Fr Nugent received William Callaghan into the Church and he invited Catherine to teach in the Parochial school for the poor in Middle Abbey Street in Dublin (1823). The origins of the Congregation can be traced to the development of this voluntary service of Mercy. It took time and the maturing of her discerning obedience to God to transform what was originally intended as a charitable lay association into a classic religious congregation. (Catherine’s motto was “Fiat Voluntas Tua”. In 1825 Fr Nugent died of typhus and Catherine nursed him in his last illness.
In 1824, Catherine on the advice of her friend and advisor Fr. Edward Armstrong, with the concurrence of Archbishop Murray and the support of Dr Blake, purchased a plot of ground on Baggot Street. She showed great prudence in building rather than buying a house which she intended “for the glory of God and dedicated it to him from its very foundations”. (Dr Blake laid the foundation stone of this house before he left Ireland to re- open the Irish College in Rome as the Penal Laws in Ireland began to abate).

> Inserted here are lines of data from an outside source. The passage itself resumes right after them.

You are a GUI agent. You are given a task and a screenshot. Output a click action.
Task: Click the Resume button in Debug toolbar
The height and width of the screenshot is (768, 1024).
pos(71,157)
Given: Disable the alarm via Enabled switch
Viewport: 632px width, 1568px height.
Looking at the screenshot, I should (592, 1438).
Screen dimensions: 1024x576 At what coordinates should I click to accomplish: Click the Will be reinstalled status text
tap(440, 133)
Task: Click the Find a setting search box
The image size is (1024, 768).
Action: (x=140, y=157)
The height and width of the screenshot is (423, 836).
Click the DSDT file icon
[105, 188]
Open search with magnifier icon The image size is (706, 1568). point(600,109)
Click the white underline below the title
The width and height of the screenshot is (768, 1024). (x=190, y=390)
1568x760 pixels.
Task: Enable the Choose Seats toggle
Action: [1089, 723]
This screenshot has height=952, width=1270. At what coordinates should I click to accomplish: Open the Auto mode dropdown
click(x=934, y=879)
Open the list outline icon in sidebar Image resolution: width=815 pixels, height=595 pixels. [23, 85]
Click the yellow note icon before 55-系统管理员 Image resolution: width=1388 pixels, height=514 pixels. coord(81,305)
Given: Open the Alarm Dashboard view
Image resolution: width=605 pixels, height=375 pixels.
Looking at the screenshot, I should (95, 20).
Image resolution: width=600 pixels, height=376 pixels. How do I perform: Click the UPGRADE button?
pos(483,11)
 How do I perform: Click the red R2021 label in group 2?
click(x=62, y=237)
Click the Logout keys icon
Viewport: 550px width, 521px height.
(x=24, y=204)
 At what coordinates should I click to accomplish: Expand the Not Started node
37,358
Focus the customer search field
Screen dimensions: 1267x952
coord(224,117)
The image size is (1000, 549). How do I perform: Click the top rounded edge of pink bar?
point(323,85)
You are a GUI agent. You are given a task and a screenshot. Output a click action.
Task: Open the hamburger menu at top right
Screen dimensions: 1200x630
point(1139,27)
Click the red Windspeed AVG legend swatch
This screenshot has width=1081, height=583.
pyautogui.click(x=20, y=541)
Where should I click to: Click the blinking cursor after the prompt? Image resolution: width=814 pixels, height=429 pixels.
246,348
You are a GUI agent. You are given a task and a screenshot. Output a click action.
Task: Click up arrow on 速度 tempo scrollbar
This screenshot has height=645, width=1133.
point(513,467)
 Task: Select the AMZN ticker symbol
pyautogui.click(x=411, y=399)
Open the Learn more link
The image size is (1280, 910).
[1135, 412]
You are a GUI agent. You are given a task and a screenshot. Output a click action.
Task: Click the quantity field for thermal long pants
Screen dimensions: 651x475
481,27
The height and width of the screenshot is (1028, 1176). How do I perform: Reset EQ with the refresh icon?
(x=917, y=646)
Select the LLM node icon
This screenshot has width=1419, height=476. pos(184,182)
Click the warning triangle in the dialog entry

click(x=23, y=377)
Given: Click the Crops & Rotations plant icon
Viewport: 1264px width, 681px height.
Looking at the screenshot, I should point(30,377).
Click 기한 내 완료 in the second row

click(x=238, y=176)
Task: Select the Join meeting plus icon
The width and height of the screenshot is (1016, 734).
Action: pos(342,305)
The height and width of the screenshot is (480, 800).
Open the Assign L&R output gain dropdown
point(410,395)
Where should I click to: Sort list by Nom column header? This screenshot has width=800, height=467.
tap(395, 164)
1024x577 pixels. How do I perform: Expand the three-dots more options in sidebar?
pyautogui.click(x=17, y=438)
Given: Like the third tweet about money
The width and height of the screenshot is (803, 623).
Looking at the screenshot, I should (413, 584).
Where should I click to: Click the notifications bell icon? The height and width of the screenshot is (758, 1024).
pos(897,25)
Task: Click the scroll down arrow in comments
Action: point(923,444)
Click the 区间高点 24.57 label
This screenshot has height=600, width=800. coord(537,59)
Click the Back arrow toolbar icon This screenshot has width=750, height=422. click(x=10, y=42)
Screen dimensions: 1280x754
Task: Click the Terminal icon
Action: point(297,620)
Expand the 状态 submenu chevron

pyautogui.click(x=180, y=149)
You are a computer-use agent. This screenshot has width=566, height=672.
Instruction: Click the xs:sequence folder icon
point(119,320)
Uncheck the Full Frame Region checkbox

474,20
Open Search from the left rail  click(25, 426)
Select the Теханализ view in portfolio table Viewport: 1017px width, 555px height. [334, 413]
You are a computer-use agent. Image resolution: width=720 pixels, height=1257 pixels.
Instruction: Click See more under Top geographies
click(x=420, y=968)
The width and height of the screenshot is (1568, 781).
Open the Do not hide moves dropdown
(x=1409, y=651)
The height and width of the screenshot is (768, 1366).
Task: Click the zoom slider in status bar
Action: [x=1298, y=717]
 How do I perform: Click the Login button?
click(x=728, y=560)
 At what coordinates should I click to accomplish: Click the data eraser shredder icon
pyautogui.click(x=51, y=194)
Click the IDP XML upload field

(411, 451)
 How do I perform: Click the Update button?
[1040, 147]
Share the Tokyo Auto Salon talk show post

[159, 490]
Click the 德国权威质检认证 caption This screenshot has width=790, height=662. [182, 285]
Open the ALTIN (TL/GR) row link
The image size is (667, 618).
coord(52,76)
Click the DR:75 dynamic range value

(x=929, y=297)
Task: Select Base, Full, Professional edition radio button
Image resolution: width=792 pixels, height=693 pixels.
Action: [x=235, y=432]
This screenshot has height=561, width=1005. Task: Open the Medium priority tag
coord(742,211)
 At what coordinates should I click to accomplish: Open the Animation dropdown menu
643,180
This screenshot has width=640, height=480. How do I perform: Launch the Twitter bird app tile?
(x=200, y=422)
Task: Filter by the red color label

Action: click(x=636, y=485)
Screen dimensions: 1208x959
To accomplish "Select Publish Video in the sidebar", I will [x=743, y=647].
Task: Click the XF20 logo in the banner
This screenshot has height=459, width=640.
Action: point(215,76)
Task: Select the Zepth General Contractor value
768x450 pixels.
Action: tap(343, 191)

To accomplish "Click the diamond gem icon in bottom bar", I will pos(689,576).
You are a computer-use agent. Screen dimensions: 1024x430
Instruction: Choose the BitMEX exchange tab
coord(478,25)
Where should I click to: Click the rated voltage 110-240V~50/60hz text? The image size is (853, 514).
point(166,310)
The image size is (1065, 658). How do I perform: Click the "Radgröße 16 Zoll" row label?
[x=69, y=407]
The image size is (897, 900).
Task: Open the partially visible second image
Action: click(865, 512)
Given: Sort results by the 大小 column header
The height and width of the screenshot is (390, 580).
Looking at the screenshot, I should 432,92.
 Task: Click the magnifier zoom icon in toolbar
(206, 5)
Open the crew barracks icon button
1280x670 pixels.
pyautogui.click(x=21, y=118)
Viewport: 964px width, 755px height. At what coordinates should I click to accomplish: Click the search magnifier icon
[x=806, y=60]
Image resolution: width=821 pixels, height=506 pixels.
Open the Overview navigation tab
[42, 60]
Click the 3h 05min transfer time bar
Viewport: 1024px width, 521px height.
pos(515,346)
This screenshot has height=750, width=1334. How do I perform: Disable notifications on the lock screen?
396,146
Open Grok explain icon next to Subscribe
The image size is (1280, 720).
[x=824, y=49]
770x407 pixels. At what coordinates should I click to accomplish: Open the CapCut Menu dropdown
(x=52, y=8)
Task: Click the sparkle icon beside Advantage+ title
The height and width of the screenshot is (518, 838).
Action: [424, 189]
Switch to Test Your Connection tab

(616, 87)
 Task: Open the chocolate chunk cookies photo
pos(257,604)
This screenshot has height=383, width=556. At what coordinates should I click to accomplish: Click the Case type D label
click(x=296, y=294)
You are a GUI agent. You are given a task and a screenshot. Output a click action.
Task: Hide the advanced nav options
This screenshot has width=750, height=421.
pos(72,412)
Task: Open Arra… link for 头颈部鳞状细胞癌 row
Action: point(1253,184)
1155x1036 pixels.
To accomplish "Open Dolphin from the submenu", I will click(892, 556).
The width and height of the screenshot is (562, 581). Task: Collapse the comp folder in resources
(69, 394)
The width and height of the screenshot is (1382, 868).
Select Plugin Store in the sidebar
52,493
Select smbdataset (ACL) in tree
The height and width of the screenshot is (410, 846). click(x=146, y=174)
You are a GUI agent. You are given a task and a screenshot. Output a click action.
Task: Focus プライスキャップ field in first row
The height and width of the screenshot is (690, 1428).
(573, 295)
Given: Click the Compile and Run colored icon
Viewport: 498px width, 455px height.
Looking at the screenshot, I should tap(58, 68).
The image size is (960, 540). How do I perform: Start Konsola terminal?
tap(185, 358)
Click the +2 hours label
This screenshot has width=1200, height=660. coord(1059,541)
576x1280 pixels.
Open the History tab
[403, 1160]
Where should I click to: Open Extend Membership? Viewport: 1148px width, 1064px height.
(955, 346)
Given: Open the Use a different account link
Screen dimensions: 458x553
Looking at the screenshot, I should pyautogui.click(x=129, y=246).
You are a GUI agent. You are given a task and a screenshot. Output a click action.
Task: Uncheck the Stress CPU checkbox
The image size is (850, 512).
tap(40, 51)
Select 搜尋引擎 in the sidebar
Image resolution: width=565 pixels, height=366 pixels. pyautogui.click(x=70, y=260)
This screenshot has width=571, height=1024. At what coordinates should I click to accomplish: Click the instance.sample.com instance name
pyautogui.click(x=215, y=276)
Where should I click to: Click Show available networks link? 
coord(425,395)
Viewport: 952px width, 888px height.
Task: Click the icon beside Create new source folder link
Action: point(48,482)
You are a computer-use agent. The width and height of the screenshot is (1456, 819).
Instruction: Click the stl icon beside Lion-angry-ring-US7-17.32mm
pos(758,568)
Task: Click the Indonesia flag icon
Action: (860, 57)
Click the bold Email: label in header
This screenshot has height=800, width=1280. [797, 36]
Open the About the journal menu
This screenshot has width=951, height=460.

In her dealings with the clergy she was profoundly respectful even when their behaviour caused extreme inconvenience for others and actually deprived children of the Holy Sacraments. She felt resentment and extreme agitation yet she persisted towards an arrangement that would be consistent with both justice and charity.
Catherine – A Pioneer of Mercy
Mercy was the motivating power underlying Catherine’s love. It was not philanthropy or human solidarity because it was directed towards the weakest. Neither was it to preserve their Catholic faith nor to win back souls fallen into Anglicanism or Protestantism because for Catherine there was no difference between Catholic and Protestant when it came to helping, relieving or instructing one’s neighbour. She institutionalised her fervent love of neighbour in the Rule for her Congregation describing Mercy as “the principal path marked out by Jesus Christ for those who wish to follow his example”.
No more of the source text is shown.